In part the reason CAcert exists is because very early on I realised how much a waste of time many of the security features that existed in the devices at the time (and even now still to a large extent).
Later on 802.1x came into the picture, but that has numerous complications with prerequisites with requiring you to setup RADIUS depending how you decide to go about configuring everything.
It’s worth noting that over the last few years the prices on access point routers have been dropping to the point that they can be now had in Australia for about the AU$100 price point (about US$50-70), the other interesting thing to note is that a number of companies making these devices ended up using linux on them rather then writing a custom OS which in turn lead to them being forced to release source code under provisions in the GPL.
This is where things start to get very interesting because on one hand we have cheap off the shelf small form factor devices and on the other we have th complete source code and tools to make customised firmware versions. These two events lead some smart cookies to take the sources and build up some amazing functionality along the way by taking software in the world of linux software.

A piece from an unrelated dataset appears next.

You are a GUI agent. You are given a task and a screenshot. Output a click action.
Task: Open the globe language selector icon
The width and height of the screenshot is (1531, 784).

So a long story short this is good news for people looking to better secure their wireless network and in such an easy and simplistic manner, via OpenVPN and these embedded devices, OpenVPN is a great choice because it seems as good as IPSec in terms of security, unless you happen to have state secrets to guard and I’m sure there are better options available from commercial vendors.
I’ve just spent the last couple of days experimenting with a Linksys WRT54G and managed to string together a guide on setting up a wireless access point router with OpenVPN and getting a linux laptop to talk to it as well.